**PROBLEM STATEMENT:** Each line of the data below containing "agent" needs to be listed.

**Saved data entries:**
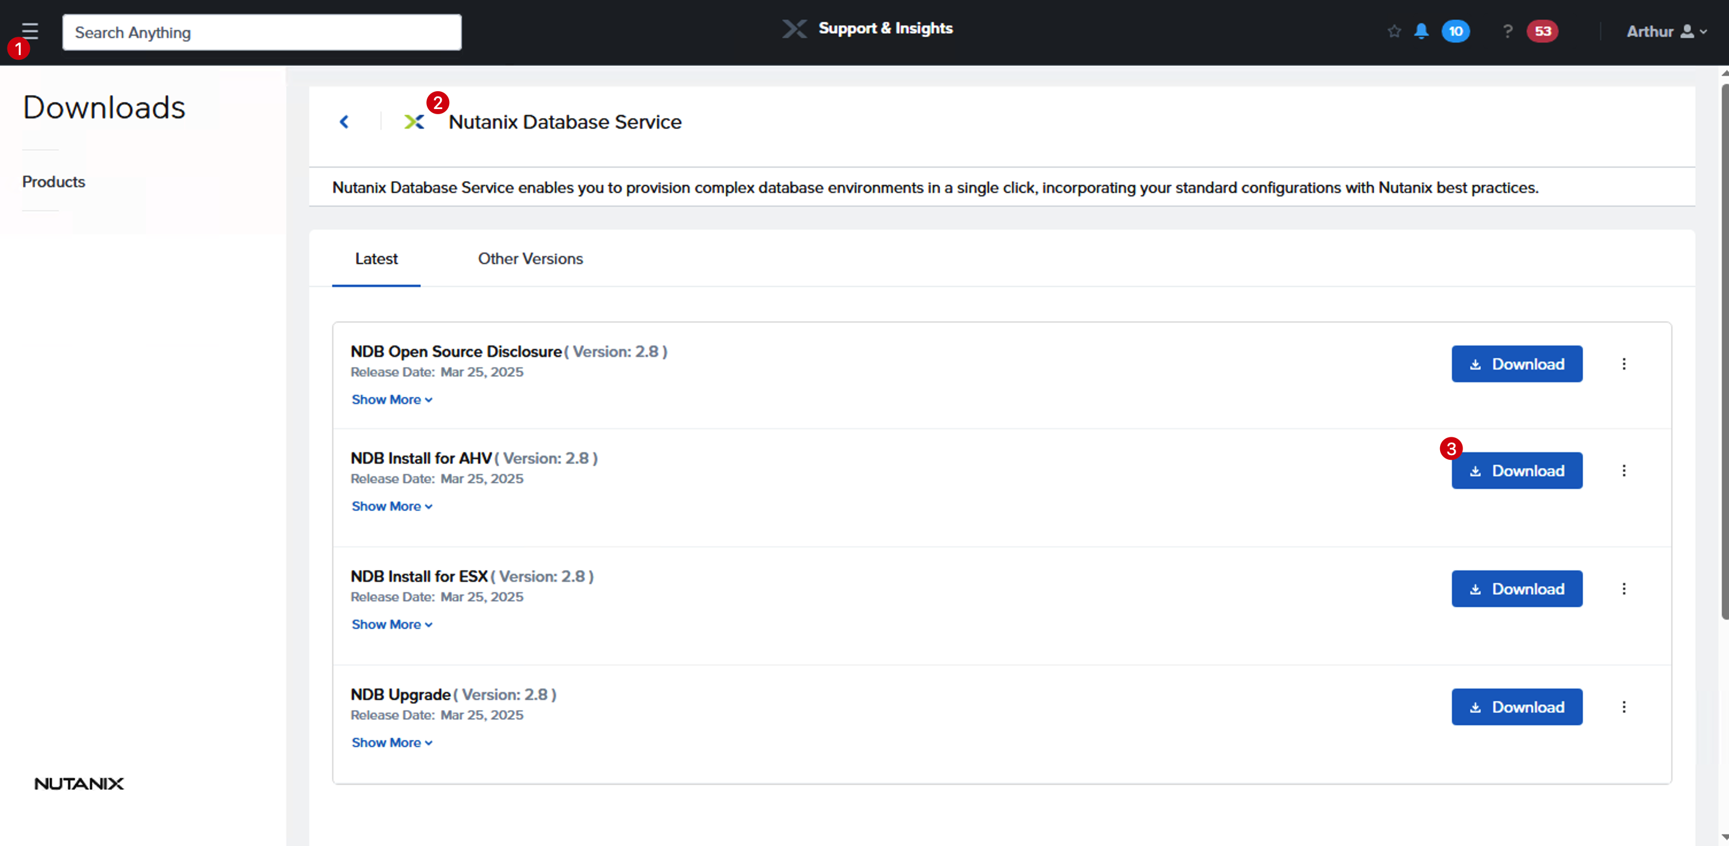
Task: Expand Show More for NDB Install for AHV
Action: pyautogui.click(x=392, y=506)
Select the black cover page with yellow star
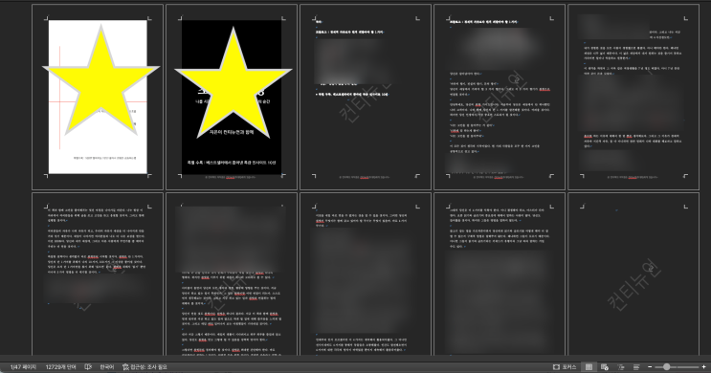 pyautogui.click(x=232, y=97)
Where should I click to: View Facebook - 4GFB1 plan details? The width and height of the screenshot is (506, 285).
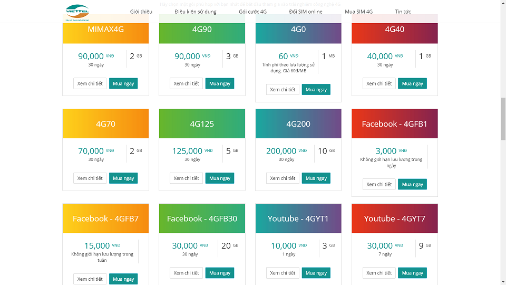coord(379,184)
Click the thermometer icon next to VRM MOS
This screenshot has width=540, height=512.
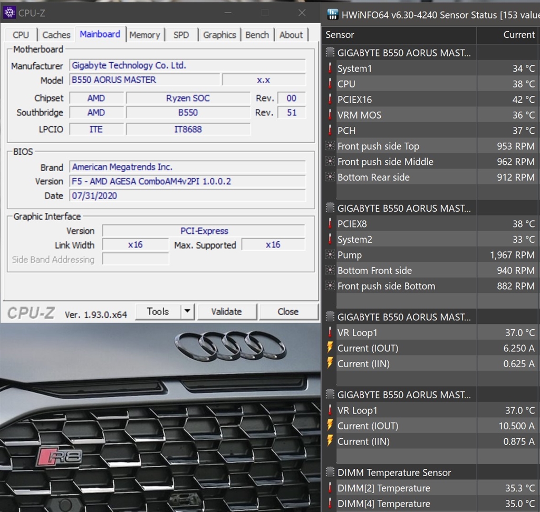coord(330,115)
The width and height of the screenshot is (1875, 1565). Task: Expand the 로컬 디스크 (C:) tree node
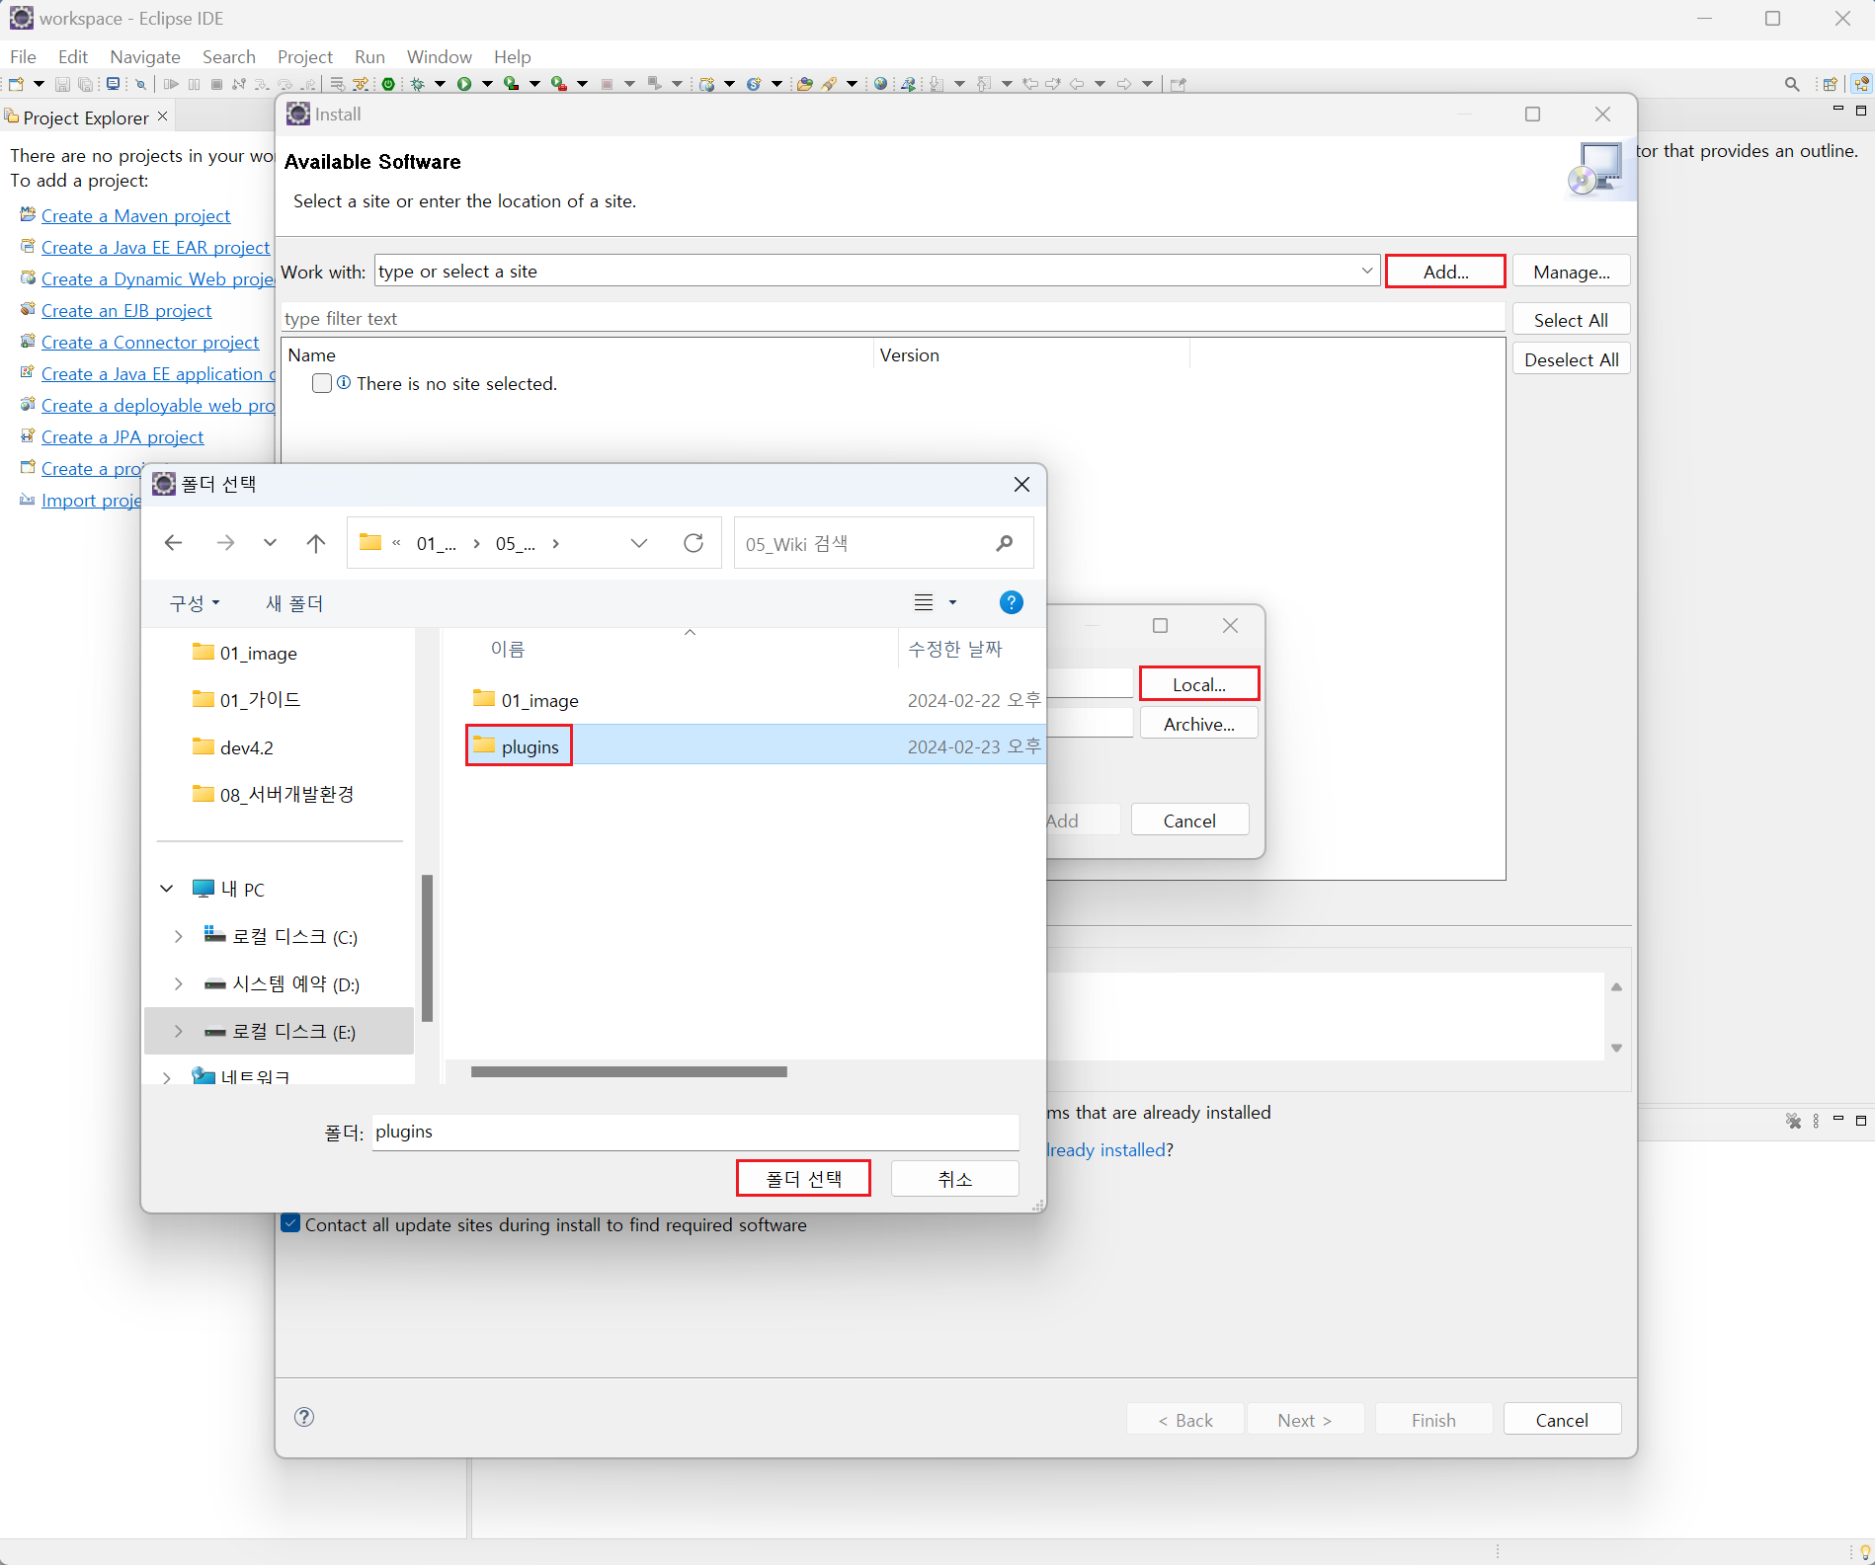click(x=178, y=936)
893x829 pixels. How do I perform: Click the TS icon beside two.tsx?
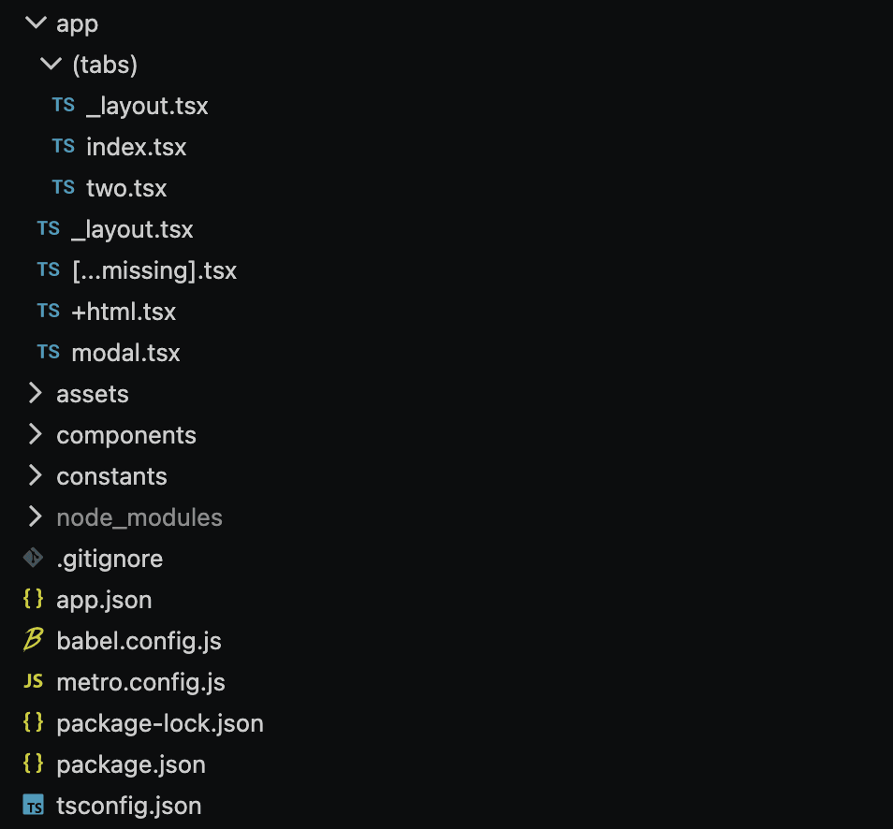(63, 187)
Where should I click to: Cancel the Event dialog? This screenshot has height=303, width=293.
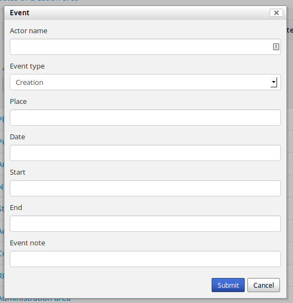tap(264, 285)
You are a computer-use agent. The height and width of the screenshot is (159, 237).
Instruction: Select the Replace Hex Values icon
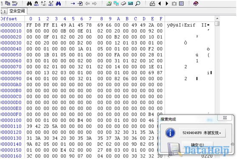coord(51,3)
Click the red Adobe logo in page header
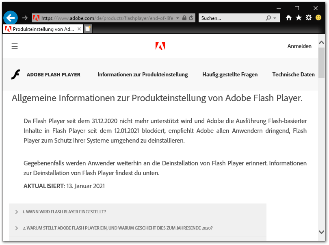The image size is (329, 245). point(160,46)
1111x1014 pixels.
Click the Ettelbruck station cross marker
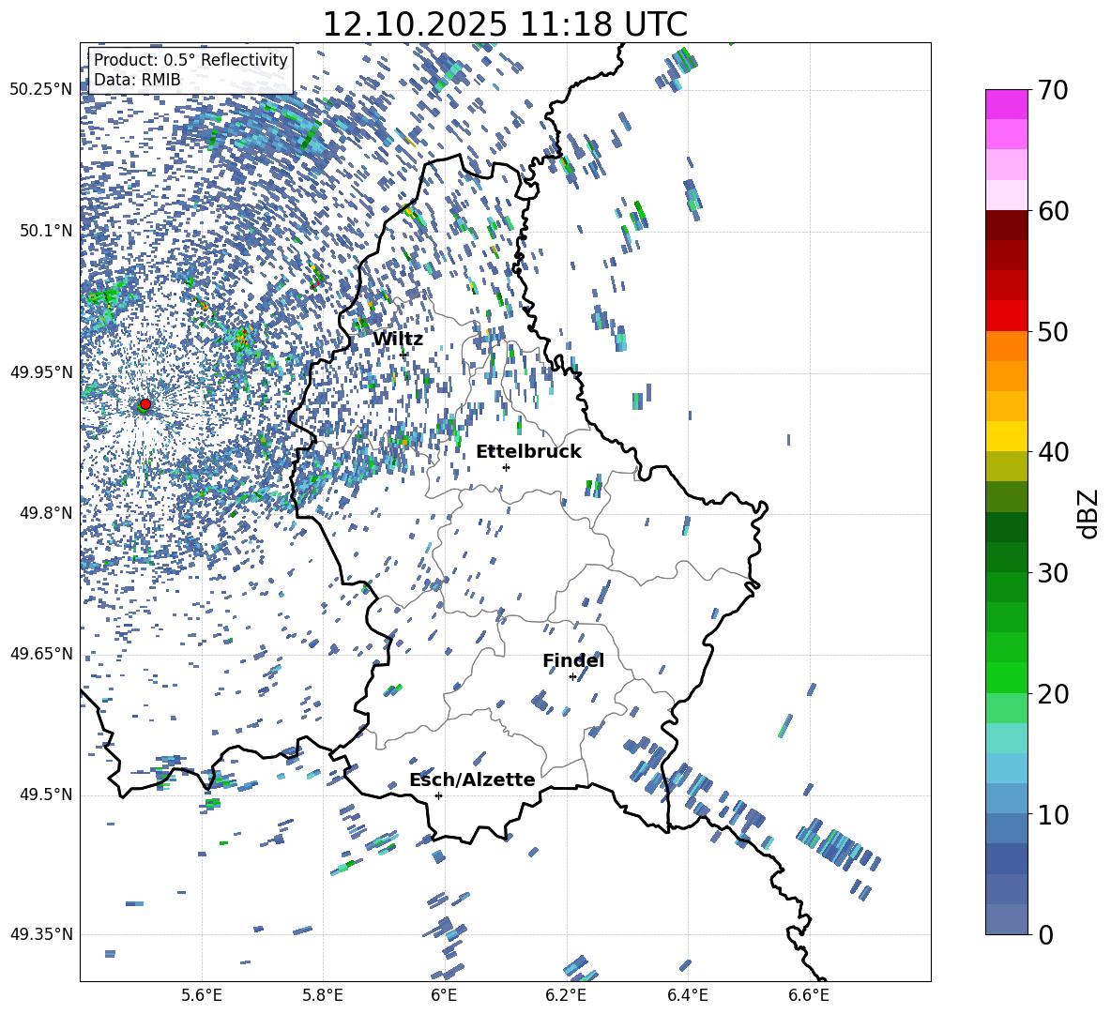pos(506,467)
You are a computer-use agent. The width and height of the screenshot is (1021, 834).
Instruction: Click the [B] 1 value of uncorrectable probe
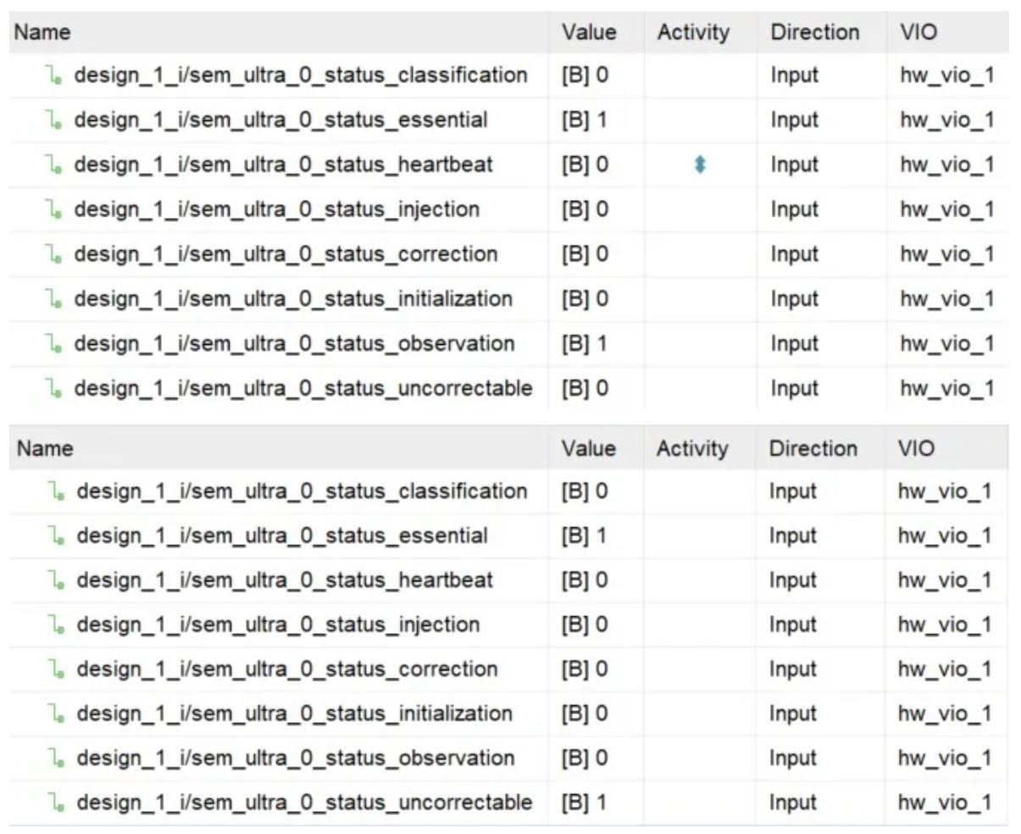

**WRITTEN REPLY:**
You are a computer-use agent. The height and width of the screenshot is (159, 237).
You are a computer-use agent. The width and height of the screenshot is (1021, 834).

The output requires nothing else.